Supermarkets Win Consumers Seeking Ready-to-Eat Foods
Sales of prepared foods and ready-to-eat foods at retail will reach $32.45 billion in 2012, up 7.5 percent from 2011, according to Prepared Foods and Ready-to-Eat Foods at Retail, a just-released report from Packaged Facts.
The prepared foods retail net extends across a wide number of retail formats, but supermarkets command majority share. Supermarkets garner 60 percent of prepared foods purchase visits, trailed by Walmart (15 percent), and convenience stores (12 percent).
The market for store-made meals and prepared foods—which include rotisserie or fried chicken, hot pizza, hot food bars with Asian-style entrees, sushi bars, deli sandwiches, and soup and salad bars—is doing well in this period of economic doldrums. That’s partly because meals cost beat fast food and family restaurant options, making them accessible to a wide range of household incomes.

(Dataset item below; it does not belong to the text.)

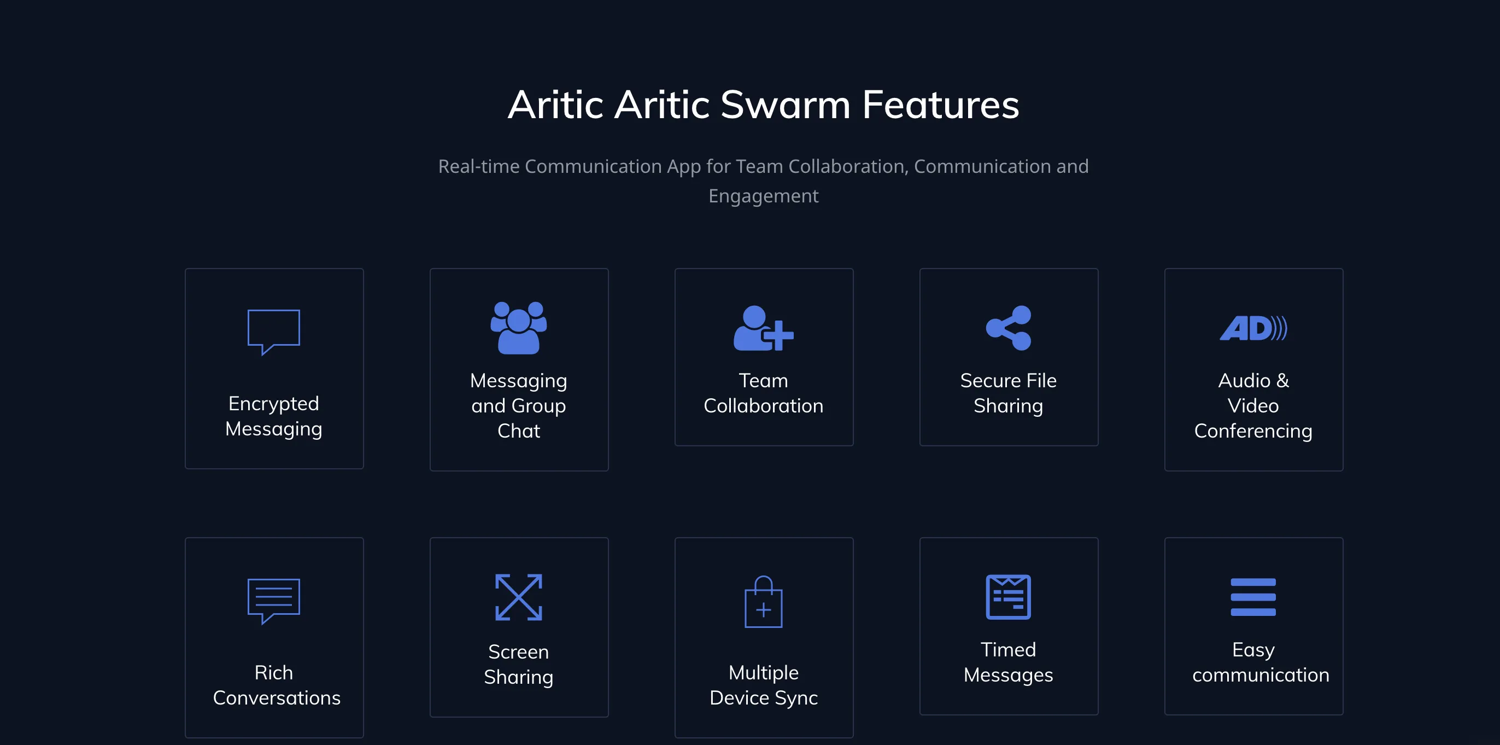1500x745 pixels.
Task: Toggle the Rich Conversations feature card
Action: point(274,637)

Strong, high-quality store-brand portfolios are a significant advantage for prepared foods retailers in keeping the price points of prepared foods down, and part of the winning formula. Retailers from Costco to Kroger to Safeway to SUPERVALU continue to grow and leverage their private label products in conjunction with developing their foodservice programs.
Although classic comfort dishes often hold sway in prepared food programs, supermarkets are increasingly providing and marketing fresh food items consistent with ongoing health trends, and supermarkets receive generally positive marks from consumers regarding prepared food healthfulness.

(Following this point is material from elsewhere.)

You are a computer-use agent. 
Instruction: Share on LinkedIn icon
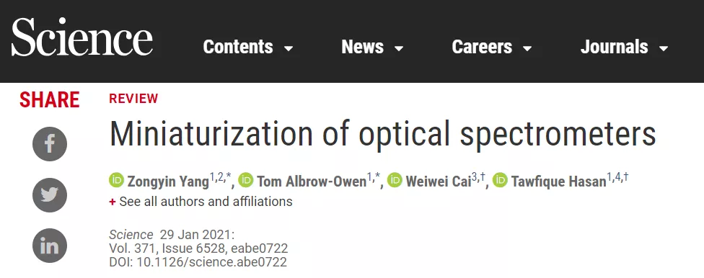49,246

Whole Foods has particularly been a trendsetter in educating customers on health, food, and diet. Its Health Starts Here program, Wellness Clubs, and Whole Kids Foundation not only serve to educate Whole Foods customers, they also build customer relationships and good will.

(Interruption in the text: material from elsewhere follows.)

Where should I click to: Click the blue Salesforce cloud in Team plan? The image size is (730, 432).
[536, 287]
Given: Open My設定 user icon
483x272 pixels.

Most convenience store foodservice platforms, on the other hand, still operate under the assumption that the people buying them do not want to put health concerns first. According to Packaged Facts, this ignores the fact that millions of consumers do want to eat healthier fare—and many might appreciate a tasty but healthy option just at the point when impulse and efficiency directs them to a convenience store.
And serving consumers is not just about providing quality, cost-effective, convenient, and healthful foods, according to David Sprinkle, publisher of Packaged Facts. It’s also about providing an atmosphere that draws people in. This is why more and more supermarket operators are integrating “neighborhood” messaging into their strategies, and a reason big box players such as Walmart are experimenting with smaller box formats.